Is the CQ managed service required?

No. pcq is useful standalone — locally, in CI, in notebooks, and inside third-party orchestrators. CQ is one managed consumer of the same contract.

How does pcq integrate with Claude Code or Codex?

Install pcq[mcp], run pcq agent install --target claude --path . --mcp to write .mcp.json, and start pcq mcp serve. The agent then sees 14 mcp__pcq__* tools and calls them with structured arguments instead of parsing stdout.

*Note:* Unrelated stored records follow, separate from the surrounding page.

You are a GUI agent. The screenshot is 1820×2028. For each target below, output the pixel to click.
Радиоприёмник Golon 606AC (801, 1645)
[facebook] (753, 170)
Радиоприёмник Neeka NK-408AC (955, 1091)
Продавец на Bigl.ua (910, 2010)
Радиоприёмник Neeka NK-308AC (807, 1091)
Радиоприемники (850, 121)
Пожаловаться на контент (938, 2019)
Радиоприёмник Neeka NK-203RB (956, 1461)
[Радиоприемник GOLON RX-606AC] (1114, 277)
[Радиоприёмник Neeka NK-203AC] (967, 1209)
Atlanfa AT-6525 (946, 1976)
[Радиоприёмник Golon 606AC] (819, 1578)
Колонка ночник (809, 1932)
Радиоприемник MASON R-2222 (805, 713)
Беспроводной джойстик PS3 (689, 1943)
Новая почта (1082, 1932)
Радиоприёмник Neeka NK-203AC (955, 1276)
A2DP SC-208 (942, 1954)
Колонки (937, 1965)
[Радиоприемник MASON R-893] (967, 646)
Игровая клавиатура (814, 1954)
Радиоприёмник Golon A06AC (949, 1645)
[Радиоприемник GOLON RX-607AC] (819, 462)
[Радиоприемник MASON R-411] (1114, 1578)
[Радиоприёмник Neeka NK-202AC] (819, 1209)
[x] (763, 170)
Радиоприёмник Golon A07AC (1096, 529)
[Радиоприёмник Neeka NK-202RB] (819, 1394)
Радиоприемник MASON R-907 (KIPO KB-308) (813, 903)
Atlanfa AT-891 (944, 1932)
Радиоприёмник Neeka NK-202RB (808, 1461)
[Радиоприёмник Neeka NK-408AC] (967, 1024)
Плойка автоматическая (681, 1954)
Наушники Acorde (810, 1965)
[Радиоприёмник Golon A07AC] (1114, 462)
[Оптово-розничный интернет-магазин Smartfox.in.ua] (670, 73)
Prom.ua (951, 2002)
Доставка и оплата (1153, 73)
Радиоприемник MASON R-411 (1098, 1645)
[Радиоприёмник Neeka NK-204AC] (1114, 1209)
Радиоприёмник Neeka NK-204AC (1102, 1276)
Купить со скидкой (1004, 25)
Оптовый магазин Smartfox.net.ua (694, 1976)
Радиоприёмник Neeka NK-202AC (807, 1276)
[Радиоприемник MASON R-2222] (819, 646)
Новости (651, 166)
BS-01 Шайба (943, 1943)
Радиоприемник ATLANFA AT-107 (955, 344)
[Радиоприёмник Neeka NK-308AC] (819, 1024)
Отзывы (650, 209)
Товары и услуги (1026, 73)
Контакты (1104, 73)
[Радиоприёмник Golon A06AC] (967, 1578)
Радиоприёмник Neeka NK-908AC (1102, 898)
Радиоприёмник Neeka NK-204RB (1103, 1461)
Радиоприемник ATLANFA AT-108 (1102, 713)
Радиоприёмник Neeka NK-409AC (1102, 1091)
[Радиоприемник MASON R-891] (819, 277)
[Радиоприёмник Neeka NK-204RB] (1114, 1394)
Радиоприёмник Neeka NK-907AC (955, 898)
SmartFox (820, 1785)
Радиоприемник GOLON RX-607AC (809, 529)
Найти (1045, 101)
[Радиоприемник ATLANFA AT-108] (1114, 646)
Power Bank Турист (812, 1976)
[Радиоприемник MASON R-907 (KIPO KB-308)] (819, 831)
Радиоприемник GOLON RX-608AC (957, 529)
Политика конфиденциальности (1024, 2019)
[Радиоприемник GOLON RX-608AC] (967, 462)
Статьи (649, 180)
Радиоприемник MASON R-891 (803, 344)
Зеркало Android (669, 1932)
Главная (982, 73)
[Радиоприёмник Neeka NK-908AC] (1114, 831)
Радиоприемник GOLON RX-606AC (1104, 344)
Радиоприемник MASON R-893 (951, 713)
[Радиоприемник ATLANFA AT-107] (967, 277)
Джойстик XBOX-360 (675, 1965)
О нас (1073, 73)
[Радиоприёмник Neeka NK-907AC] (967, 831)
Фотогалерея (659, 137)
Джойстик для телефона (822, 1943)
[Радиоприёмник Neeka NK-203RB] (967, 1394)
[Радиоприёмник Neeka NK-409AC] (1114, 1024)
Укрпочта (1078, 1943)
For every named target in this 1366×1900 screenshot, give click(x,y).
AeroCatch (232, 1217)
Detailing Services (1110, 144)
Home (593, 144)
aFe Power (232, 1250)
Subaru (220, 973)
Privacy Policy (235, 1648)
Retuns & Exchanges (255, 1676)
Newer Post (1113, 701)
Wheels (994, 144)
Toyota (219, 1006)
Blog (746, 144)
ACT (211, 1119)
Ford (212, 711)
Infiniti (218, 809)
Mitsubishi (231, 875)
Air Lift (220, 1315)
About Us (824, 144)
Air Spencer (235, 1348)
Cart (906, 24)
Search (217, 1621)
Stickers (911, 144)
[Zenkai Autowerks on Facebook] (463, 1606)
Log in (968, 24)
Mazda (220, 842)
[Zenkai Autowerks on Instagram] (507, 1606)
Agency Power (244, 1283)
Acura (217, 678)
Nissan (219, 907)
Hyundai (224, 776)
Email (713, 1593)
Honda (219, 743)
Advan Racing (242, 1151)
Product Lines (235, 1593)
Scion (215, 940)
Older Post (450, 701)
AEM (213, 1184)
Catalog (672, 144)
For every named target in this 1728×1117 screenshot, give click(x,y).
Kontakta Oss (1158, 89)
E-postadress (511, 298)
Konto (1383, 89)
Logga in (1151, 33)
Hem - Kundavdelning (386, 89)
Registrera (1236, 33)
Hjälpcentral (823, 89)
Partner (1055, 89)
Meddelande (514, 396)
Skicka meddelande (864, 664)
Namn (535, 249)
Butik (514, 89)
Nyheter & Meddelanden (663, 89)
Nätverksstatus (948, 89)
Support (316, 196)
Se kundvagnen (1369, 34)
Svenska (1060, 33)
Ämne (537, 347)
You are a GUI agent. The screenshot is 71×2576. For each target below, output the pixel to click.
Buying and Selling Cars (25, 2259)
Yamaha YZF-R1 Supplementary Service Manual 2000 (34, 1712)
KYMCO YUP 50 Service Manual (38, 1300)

What artifacts does a run produce?

config.json, metrics.json, manifest.json, run_summary.json, run_record.json, and validation_report.json. run_record.json is the canonical completion object.

How does an agent decide whether a run passed?

Use pcq validate-run output --strictness 3 --json for pass/warn/fail facts and pcq describe-run output --json for decision facts. pcq deliberately reports facts; the agent or service chooses policy.

Can I emit live events from long training runs?

Yes. pcq run --path . --jsonl streams newline-delimited events (run.started, stdout, metric, run.completed, run.failed). Add --events output/events.jsonl to persist the same evidence to a file.

What strictness levels exist for validation?

Strictness 0–3. Lower levels warn, higher levels fail. Use 2 for project validation during authoring and 3 for run validation during gating. See docs/STRICTNESS.md.

Where is the pcq Python and JSON contract specified?

See docs/JSON_CONTRACTS.md and docs/CQ_YAML_RUNTIME_CONTRACT.md. Both are frozen in v2.13 onwards.

Relationship with CQ

pcq is the open contract. CQ is one managed consumer.

pcq

Open-source authoring, validation, artifact, and run-evidence library. Apache-2.0. Useful standalone.

CQ

Managed execution, queueing, artifact collection, dashboards, and agent loops. Consumes the same contract.